Referring now to FIG. 3, an exemplary process flow 300 for generating thermostable variants of the protein is illustrated, in accordance with an embodiment of the present disclosure. It will be understood that each block of the flow diagram of the method 500 may be implemented by various means, such as hardware, firmware, processors, circuitry, and/or other communication devices associated with executing software, including one or more computer program instructions. For example, the procedures described in this method may be embodied by computer program instructions. In this regard, the computer program instructions that embody the procedures described above may be stored in a memory of a computing device, employing an embodiment of the present disclosure, and executed by a processor.

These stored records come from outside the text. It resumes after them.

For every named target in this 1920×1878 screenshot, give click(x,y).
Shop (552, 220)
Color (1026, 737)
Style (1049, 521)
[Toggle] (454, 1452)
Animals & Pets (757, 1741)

These computer program instructions may be stored in a computer-readable memory, which may direct a computer or other programmable apparatus to function in a specified manner. By doing so, the instructions stored in the computer-readable memory produce an article of manufacture, the execution of which implements the function specified in the flowchart blocks. The instructions may also be loaded onto a computer or programmable apparatus to initiate a series of operations on the device, resulting in a computer-implemented process in which the instructions executing on the apparatus provide operations that implement the functions specified in the flow diagram blocks.

Accordingly, the blocks of the flow diagram support combinations of means for performing the specified functions and combinations of operations for performing these functions. It will also be understood that one or more blocks of the flow diagram, and combinations of blocks within it, may be implemented by special-purpose hardware-based computer systems or a combination of special-purpose hardware and computer instructions. FIG. 3 is explained in conjunction with elements of FIG. 1 and FIG. 2. The method 300 may be implemented by various modules of the computing device 102.

In order to generate thermostable variants of the protein, at step 302, the process flow 300 begins by receiving a three-dimensional (3D) structure of a target protein. This structure may be derived from experimental sources (e.g., crystallography or NMR) or computational predictions. In many instances, the raw structure may have missing atoms or irregularities, particularly in flexible loop regions. To ensure structural consistency, a preprocessing step is carried out using structure correction tools such as PDBFixer, which identifies and fills missing atoms or residues. This ensures that the subsequent analysis and mutation modeling are performed on a clean, chemically valid structure that accurately represents the protein's native conformation.

At step 304, the processor 104 further performs a Multiple Sequence Alignment (MSA) of the target protein against a database of homologous sequences. The objective of this step is to identify evolutionarily conserved residues, those amino acid positions that remain unchanged across different species or variants of the same protein family. Conserved residues typically play critical roles in protein folding, structural integrity, and function. By mapping conservation information onto the protein structure, the system gains insight into which regions should remain unaltered to avoid disrupting essential biological properties.

At step 306, based on the three-dimensional structure, the process 300 further identifies solvent-exposed residues, loop regions, and active site residues. Solvent-exposed residues are those located on the surface of the protein and are more amenable to mutation without disturbing the protein's core stability. These are typically detected using a neighbor search algorithm or solvent accessibility calculations. Loop regions, often associated with flexibility, are inferred based on the spatial arrangement and secondary structure annotations in the protein. Conversely, the active site, where substrate binding or catalysis occurs, is frozen and excluded from mutation, as any change in this region could compromise the protein's biological function. The combination of these structural features helps the system define a targeted set of regions for potential mutation.

At step 308, the processor 104 identifies conserved regions of the protein from the MSA results, which are also excluded from mutation. These residues are also marked as non-mutable, given their essential role in maintaining the protein's functional fold. By integrating information from both the sequence alignment and structural analysis, the system ensures that only mutation-tolerant regions, such as non-conserved, surface-exposed, and loop regions, are considered for variation. This multi-layered protection mechanism is key to preserving function while modifying stability.

At step 310, a fixed-position mask is created. This mask defines the set of positions that are allowed or disallowed for mutation during sequence generation. This is a binary or index-based representation that labels each residue in the protein as either mutable or immutable. The mask is created by combining data from the structural analysis (step 306) and conservation analysis (step 308). Residues in conserved or active-site regions are marked as excluded, while all others in permissible zones (e.g., surface loops) are marked as candidate positions for mutation. This fixed-position mask is later used to guide the mutation generation algorithm, ensuring that changes are introduced only where safe and potentially beneficial.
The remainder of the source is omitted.